***** Working data

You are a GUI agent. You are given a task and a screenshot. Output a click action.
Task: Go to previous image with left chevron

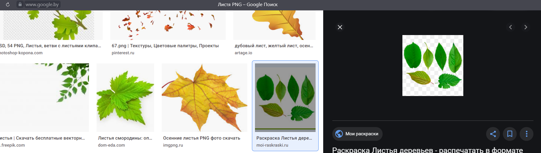[511, 27]
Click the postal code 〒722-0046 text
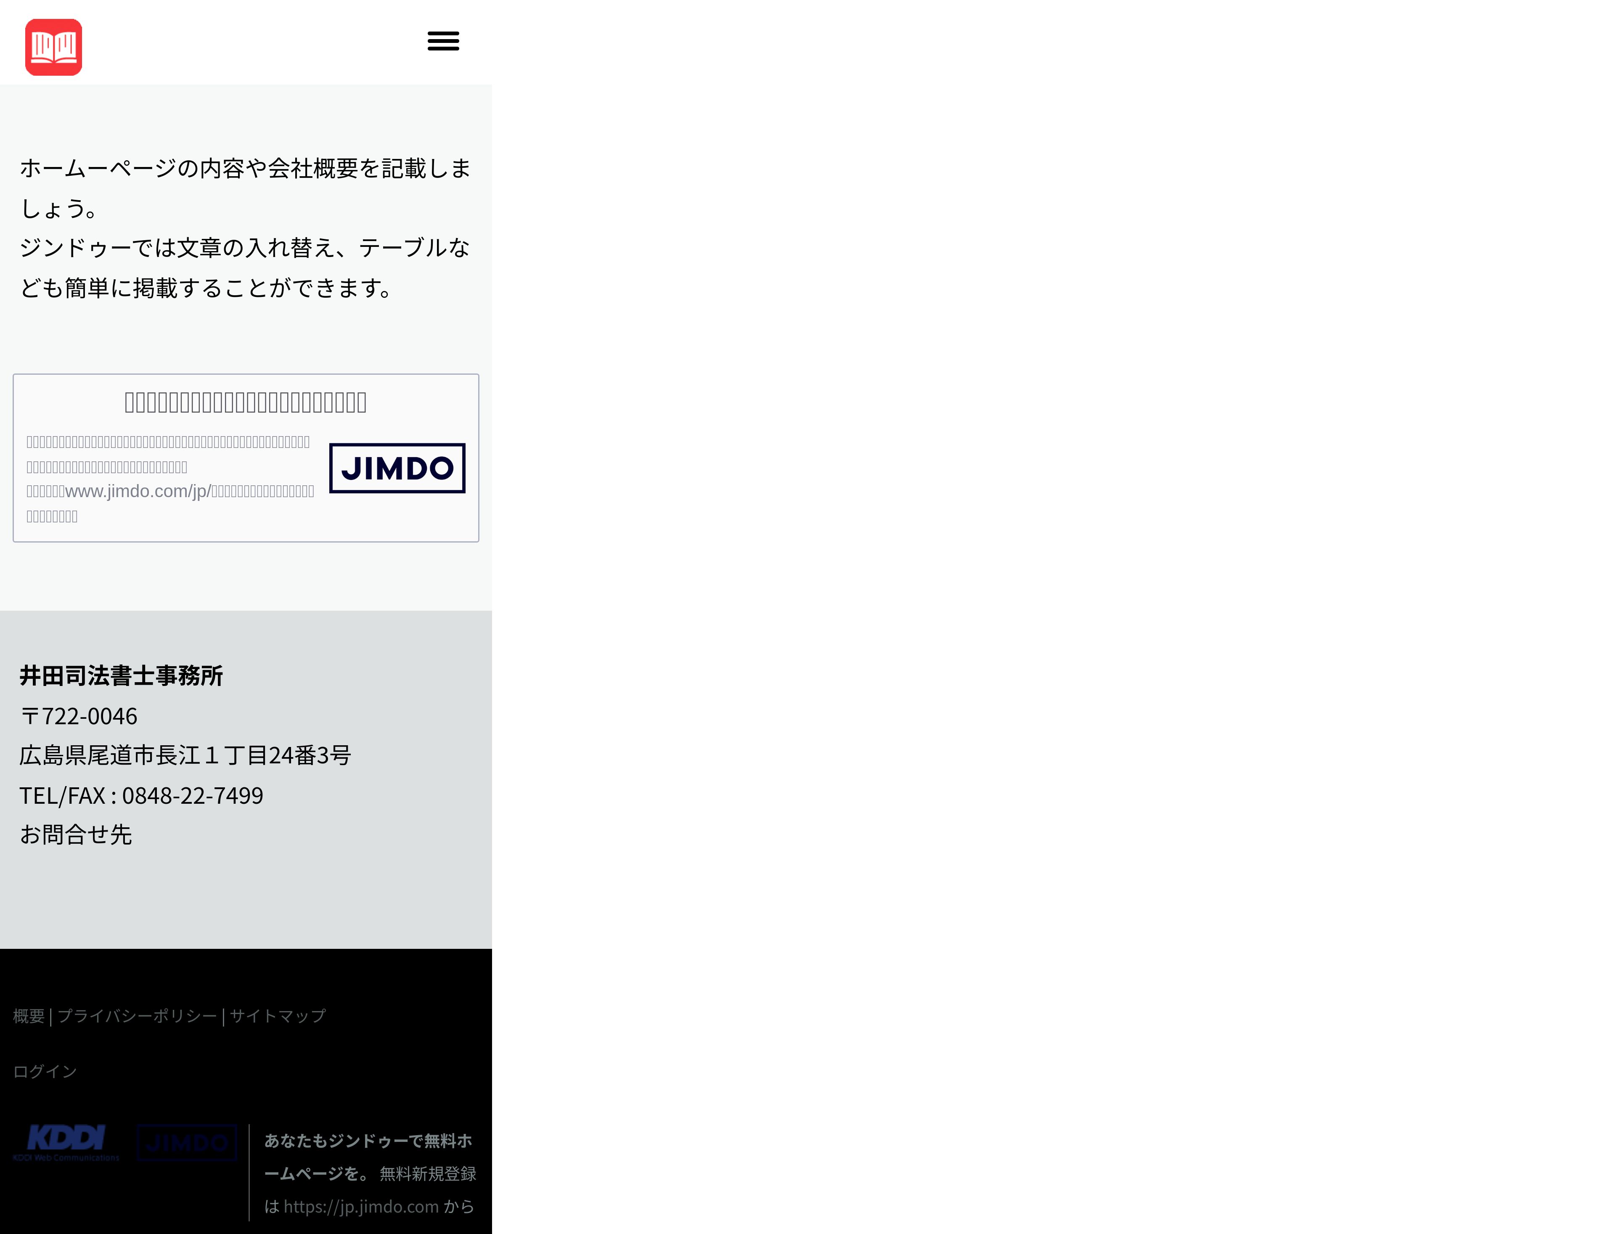Image resolution: width=1620 pixels, height=1234 pixels. [x=79, y=716]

**********

What to produce - Leave the pictures out and transcribe the remaining material exactly.

Task answer -
You are a GUI agent. You are given a task and a screenshot. Output a click action.
Task: Go to previous image with left chevron

[511, 27]
Click the postal code 〒722-0046 text
Image resolution: width=1620 pixels, height=1234 pixels. [x=79, y=716]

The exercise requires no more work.